But the miser's fictionality reminds us that there are forms of knowledge which exceed textual evidence, in which case, satisfying the desire for proof can actually obscure knowledge. As Wegg reads, he and Venus respond with escalating excitement, the affective investment in the appearance of mounting proof played out in a greedy homoerotic climax from when Wegg first “pegged his comrade” at the mention of “secret hoards,” to when his leg “slowly elevated itself as he read on” about hidden banknotes, to when he “dropped over sideways” onto Venus (476). In the afterglow of this seeming proof, Venus and Wegg slump together on the settle, neither making “any effort to recover himself; both remaining in a kind of pecuniary swoon” (477). Despite their swoon, however, the satisfaction of textual evidence leaves them no richer—in knowledge or coins—than they were before.

This scene thus dramatizes the expectation of intimacy that, David Kazanjian argues, stems from historical empiricism. “A strict separation between historically contextualized reading and ahistorical reading” depends on the fantasy, he claims, that “one can adequately determine the context in which a text was written and linger in that context with the text in a kind of epistemic intimacy.”Footnote 43 But while Venus and Wegg want to linger in that episteme, Boffin has understood from the beginning the interpretive benefits of seeing historical subjects as fictional characters. Early in the novel, Boffin employs Wegg to read Gibbons's The Decline and Fall of the Roman Empire (1776) aloud and marvels at how “Commodious” fights 735 times as a gladiator that was “in one character only!” while the story of fighting a hundred lions was “in another character” (66).
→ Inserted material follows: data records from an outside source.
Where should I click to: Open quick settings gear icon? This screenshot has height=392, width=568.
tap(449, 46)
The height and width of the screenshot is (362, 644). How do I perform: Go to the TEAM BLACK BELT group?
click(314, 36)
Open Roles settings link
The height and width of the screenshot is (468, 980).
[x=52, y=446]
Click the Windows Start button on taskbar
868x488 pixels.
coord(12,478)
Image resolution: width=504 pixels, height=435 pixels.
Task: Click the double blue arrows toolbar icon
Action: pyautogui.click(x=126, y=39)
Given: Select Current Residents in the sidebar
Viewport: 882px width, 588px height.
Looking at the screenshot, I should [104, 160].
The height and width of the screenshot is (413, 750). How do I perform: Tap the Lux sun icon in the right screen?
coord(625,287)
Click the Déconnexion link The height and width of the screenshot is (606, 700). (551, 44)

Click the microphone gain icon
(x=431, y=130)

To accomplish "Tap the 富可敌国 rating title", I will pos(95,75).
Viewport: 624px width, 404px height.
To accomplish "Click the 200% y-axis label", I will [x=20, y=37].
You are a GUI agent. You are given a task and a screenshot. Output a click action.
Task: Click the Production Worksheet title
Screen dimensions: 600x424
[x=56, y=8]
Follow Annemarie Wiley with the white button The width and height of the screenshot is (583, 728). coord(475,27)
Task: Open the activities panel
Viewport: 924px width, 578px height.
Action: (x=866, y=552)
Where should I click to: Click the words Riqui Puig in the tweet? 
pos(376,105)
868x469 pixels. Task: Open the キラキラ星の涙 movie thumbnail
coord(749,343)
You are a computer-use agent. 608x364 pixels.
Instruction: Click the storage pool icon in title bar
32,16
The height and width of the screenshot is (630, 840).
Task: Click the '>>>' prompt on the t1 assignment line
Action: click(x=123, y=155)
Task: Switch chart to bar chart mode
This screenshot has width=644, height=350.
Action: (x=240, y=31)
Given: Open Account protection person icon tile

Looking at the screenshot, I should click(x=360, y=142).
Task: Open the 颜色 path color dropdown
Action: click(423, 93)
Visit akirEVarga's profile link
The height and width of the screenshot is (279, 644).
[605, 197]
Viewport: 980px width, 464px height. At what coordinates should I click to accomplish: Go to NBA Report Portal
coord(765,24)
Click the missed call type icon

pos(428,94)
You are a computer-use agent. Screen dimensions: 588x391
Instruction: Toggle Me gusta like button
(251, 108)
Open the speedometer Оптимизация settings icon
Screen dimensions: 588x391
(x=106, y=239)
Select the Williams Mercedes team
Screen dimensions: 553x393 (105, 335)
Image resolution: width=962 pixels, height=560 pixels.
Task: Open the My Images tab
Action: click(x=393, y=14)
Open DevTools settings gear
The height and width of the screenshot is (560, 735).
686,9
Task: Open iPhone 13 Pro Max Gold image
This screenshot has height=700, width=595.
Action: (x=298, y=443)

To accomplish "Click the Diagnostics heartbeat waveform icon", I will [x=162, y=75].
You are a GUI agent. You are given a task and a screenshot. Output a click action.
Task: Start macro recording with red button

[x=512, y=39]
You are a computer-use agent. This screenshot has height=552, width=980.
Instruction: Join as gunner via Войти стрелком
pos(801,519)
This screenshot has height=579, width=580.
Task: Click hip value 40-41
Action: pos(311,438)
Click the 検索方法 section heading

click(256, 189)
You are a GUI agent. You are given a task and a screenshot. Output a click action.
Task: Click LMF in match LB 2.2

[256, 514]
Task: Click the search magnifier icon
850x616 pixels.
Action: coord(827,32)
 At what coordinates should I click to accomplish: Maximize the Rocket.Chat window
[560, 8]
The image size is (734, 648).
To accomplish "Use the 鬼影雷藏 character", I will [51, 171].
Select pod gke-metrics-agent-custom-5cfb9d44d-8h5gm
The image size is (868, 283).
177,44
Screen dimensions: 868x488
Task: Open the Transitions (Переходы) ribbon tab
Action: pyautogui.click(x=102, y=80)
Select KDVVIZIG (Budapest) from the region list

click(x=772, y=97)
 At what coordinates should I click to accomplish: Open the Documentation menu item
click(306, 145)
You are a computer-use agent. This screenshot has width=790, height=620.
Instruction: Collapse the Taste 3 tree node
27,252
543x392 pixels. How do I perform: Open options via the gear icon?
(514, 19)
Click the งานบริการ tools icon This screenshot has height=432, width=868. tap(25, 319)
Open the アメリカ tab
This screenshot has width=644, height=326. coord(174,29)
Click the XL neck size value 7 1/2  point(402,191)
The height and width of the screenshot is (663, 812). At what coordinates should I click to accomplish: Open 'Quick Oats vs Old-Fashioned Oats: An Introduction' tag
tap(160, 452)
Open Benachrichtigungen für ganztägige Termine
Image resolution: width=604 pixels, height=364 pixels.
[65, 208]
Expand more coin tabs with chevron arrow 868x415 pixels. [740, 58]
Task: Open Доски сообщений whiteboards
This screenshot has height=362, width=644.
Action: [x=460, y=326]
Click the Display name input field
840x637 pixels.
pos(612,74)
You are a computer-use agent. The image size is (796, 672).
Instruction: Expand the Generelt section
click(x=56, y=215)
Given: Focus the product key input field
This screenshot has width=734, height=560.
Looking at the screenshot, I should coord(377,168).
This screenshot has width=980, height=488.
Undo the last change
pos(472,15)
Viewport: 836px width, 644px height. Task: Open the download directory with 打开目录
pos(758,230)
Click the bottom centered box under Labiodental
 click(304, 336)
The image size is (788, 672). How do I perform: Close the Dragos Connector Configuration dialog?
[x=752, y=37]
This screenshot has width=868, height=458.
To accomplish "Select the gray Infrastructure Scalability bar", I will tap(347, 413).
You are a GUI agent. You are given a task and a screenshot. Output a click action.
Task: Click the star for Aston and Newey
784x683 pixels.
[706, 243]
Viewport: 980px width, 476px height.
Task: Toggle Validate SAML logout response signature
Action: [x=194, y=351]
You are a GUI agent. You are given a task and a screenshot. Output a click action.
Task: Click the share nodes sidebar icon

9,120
What seems initially to be a mistake of Boffin's illiteracy and naïveté proves an unexpected insight when, later in the novel, Boffin begins collecting misers. The genre of miser biographies echoes the multivolume histories from the beginning of the novel.Footnote 44 By using the concept of character to bring together Gibbons's more scholarly history with the miscellanies of misers and eccentrics, the novel connects new methods of collecting with fictional character. This confluence explores the value of oddities, of having a large number of specimens, each one represented in brief. In other words, it assembles a collection of minor characters. The misers’ implacable minorness—their value—inheres in the limitations wrought by being in the story but never at its center. Alex Woloch claims that “what we remember about the [minor] character is never detached from how the text, for the most part, makes us forget him.”Footnote 45 Like the marginalized historical subject, the minor character's significance inheres in the threat of their erasure.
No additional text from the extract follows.